For the 50-year-old Australian activist (who has been pursued by US authorities for more than a decade for helping to spread the massive amount of classified files stolen from US archives, including the Pentagon, from 2010 to 2011, uncovering evidence of war crimes committed between Afghanistan and Iraq) was the most predictable end.
Overturning the judge’s decision on appeal
The kingdom’s Supreme Court, whose lawyers were delegated to apply to a last-chance court in January, refused to reconsider the case, dismissing the defense’s “legal points” of review as non-existent. From the second-tier ruling: The judgment that appeals judges in December overturned the extradition refusal was contested in first instance by Judge Vanessa Barister on the grounds of the health and psychological conditions of Assange – who had spent seven years as a refugee at the Ecuadorean embassy in London and three others at Belmarsh Maximum Security Prison. In London they are awaiting trial, despite the fact that in the meantime, the controversial rape allegations brought by the Swedish judiciary against him have been dropped – and an expert report indicated that he is at risk of suicide if left to the rigors of American justice.
The papers are referred to the Minister of Interior for final approval
At this point, the file is due to return to the table of Baraister, who can do nothing other than take note of the final decision and pass on the papers to the Home Secretary to obtain the necessary political status (granted by the current owner of the Home Office) in Boris Johnson’s government, Pretty Patel) to carry out the hotly contested extradition order to Washington’s great ally: within 28 days which would also be triggered if defense attorneys attempted to appeal to an international court.
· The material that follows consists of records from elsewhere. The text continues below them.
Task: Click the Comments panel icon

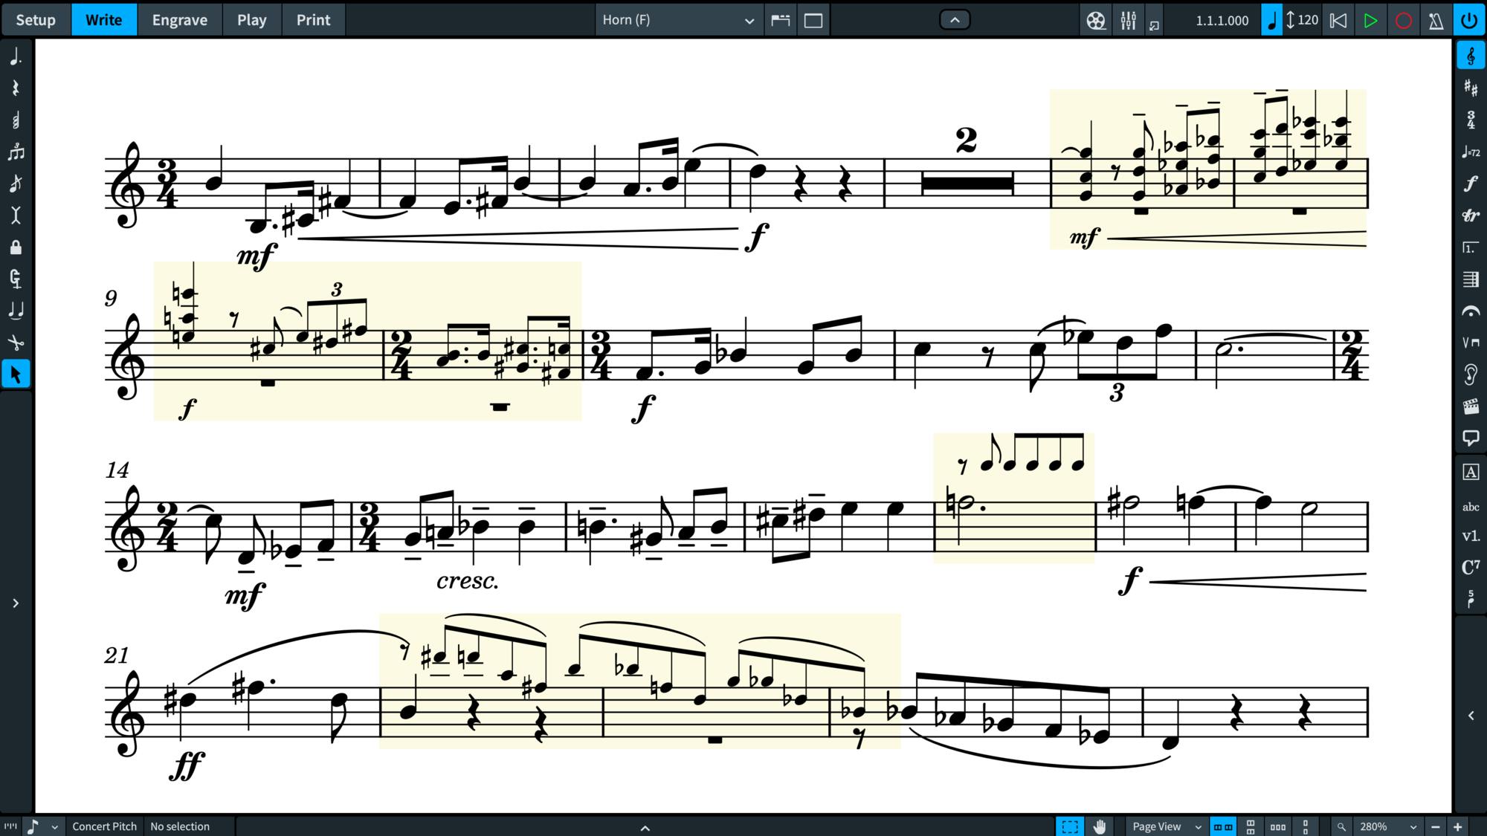Action: pos(1470,438)
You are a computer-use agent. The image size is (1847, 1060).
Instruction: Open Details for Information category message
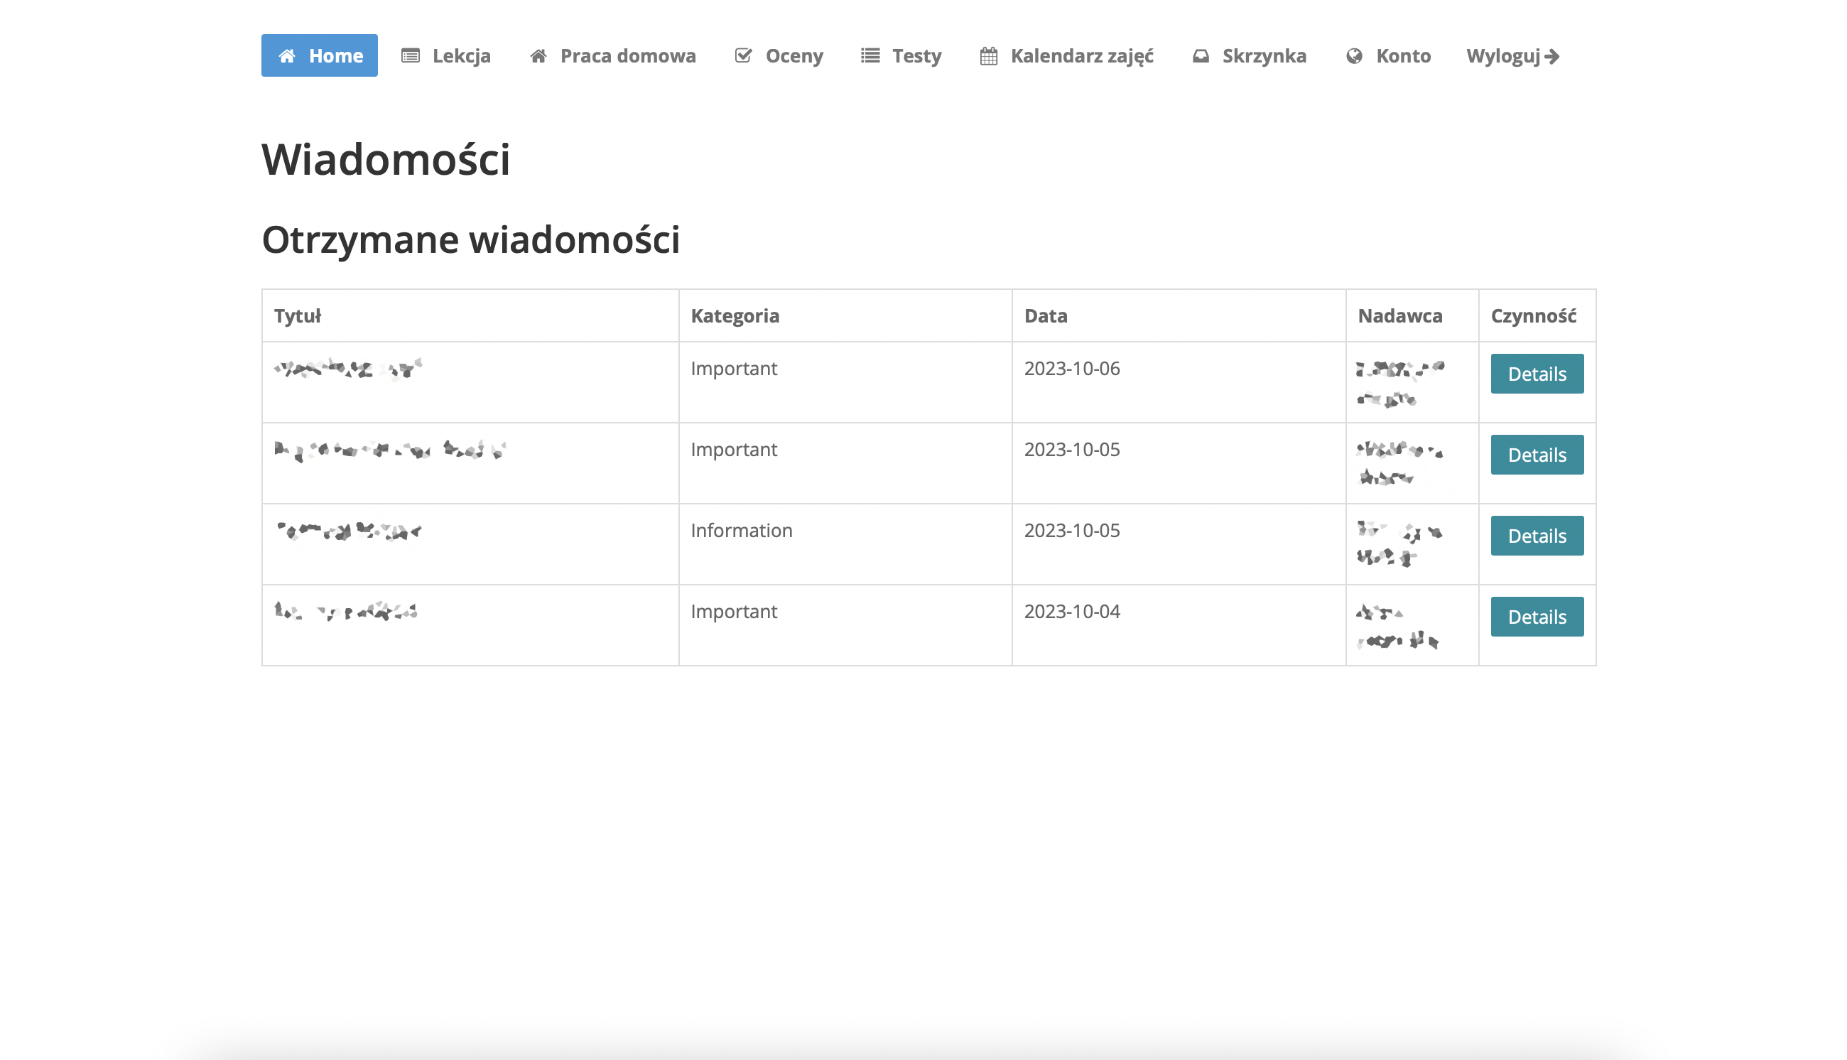coord(1537,536)
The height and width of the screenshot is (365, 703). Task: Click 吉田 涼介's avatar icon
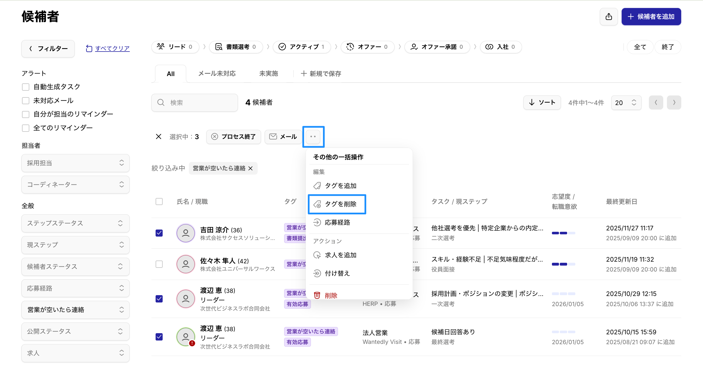(x=185, y=233)
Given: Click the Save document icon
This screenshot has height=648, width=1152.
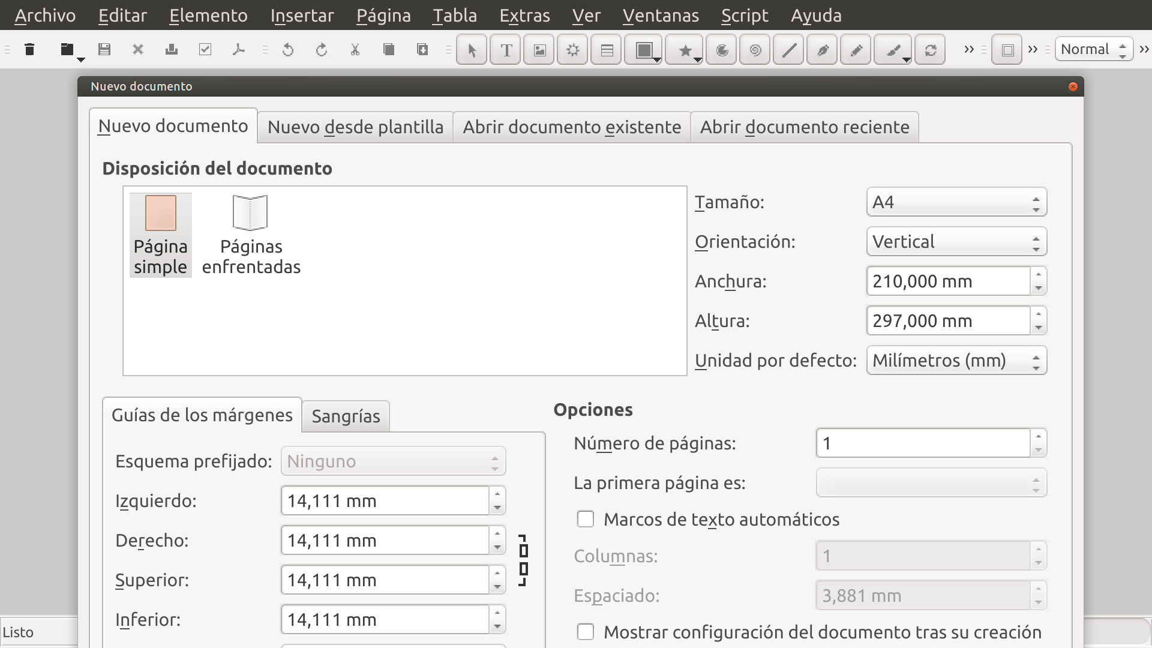Looking at the screenshot, I should [x=104, y=50].
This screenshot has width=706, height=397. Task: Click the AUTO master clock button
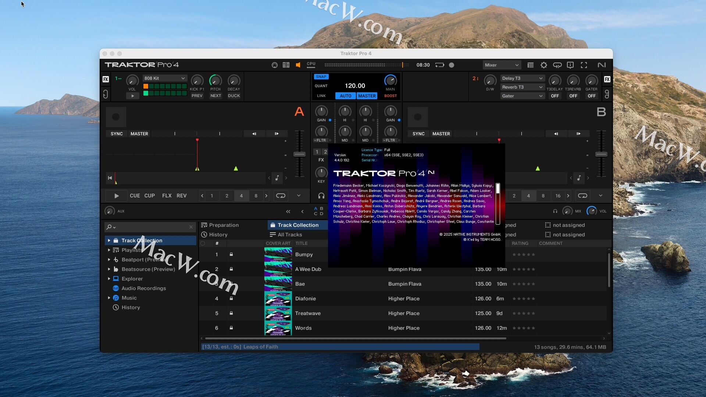pos(345,96)
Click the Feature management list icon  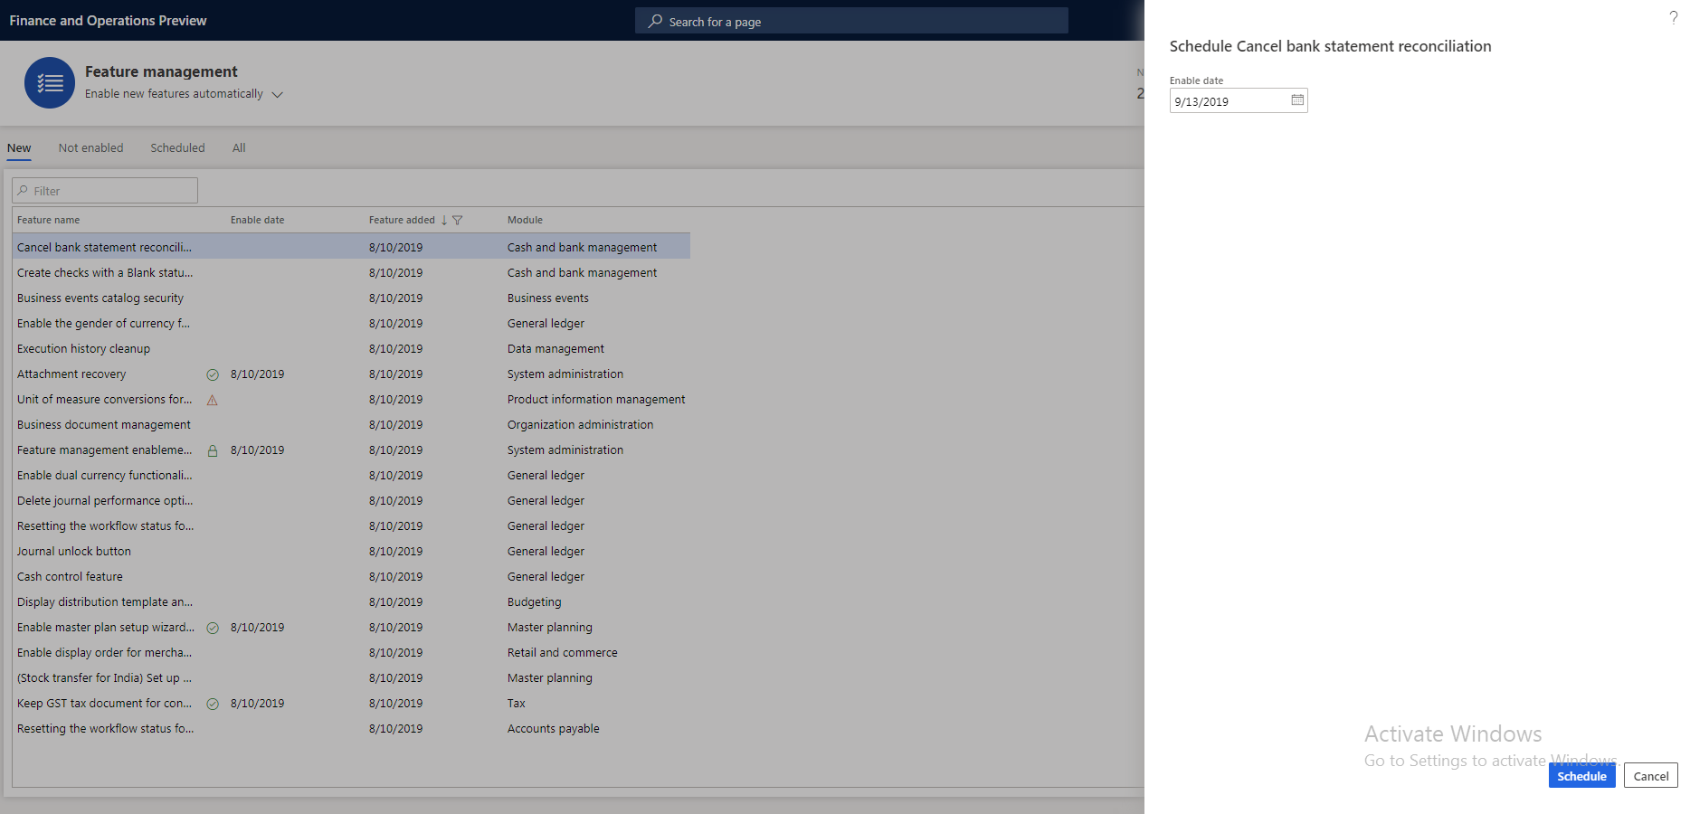(50, 82)
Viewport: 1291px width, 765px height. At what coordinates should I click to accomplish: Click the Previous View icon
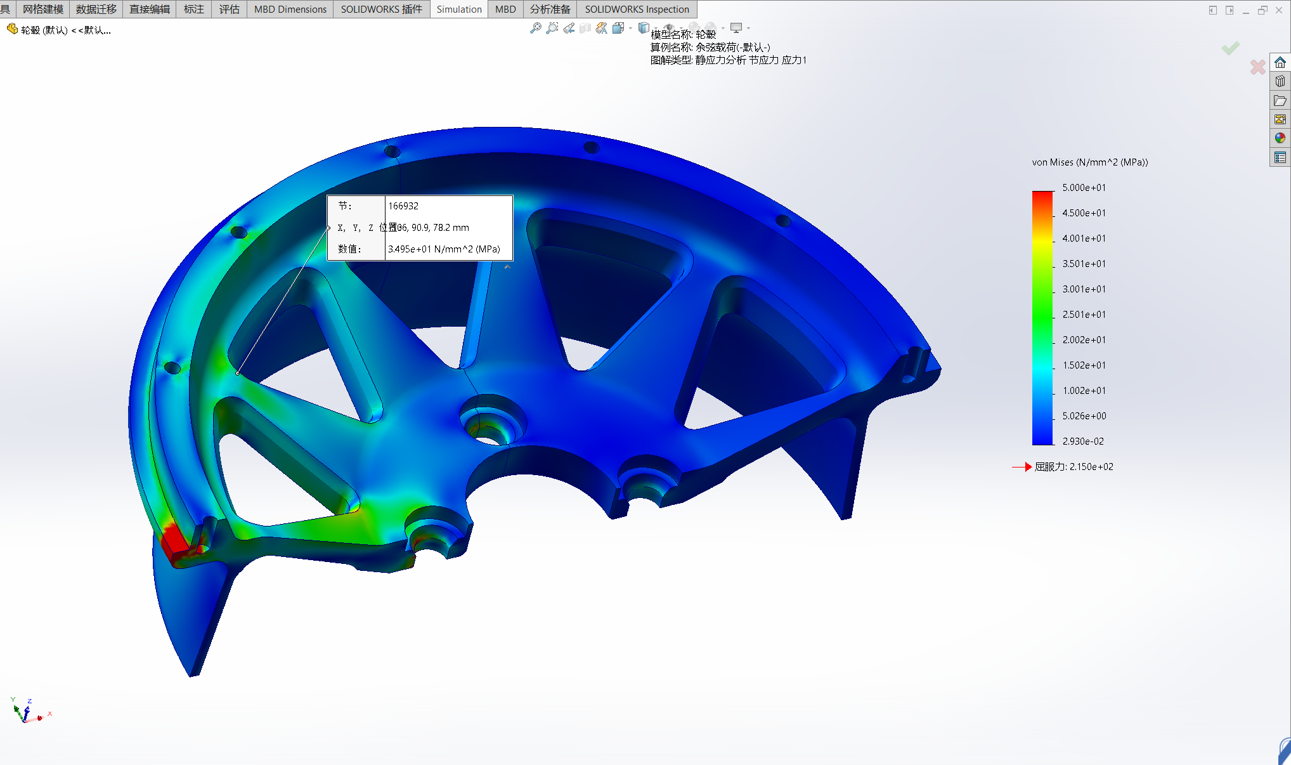569,28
All this despite complaints from supporters and human rights activists associated with the United Nations and associations such as Amnesty International or Reporters Without Borders against what has long been referred to as a form of persecution, as well as a threat to freedom of information. . By itself: especially if we consider that the “accused” WikiLeaks files were published by some of the most prestigious newspapers in the West. Essentially, today’s tipping point points to the fate of the former Australian red primrose, and possibly forever. In the international context of a new Cold War with Russia, provoked by the invasion of Ukraine by order of Vladimir Putin, which could be a kind of merciful coup for a voice long considered “anti-Western” like Assange.
American assurances of British justice
To protect him – amid the confusion and protests of those defending him – only the assurances given by the US authorities to the British Court of Appeal, on paper – to remove the fear of suicide – to avoid solitary confinement in a difficult prison and imagine a less than maximum sentence, remained. In the United States, where he has been stalked for more than a decade, Julian – who was almost like the last wish of a death row inmate – was allowed to wed on March 23 in Belmarsh Prison with South African lawyer Stella Morris, a companion who gave him two children during his asylum period. At the Ecuadorean embassy – he takes a lot of risks in every way.
What are the risks in the United States Theoretically up to 175 years in prison, given that he is accused not only of the crime of alleged complicity in hacking the Pentagon’s archives, but even of violating the Espionage Act (Espionage Act of 1917): never published in modern American history due to the issue of publishing classified documents or even Top secret in the media.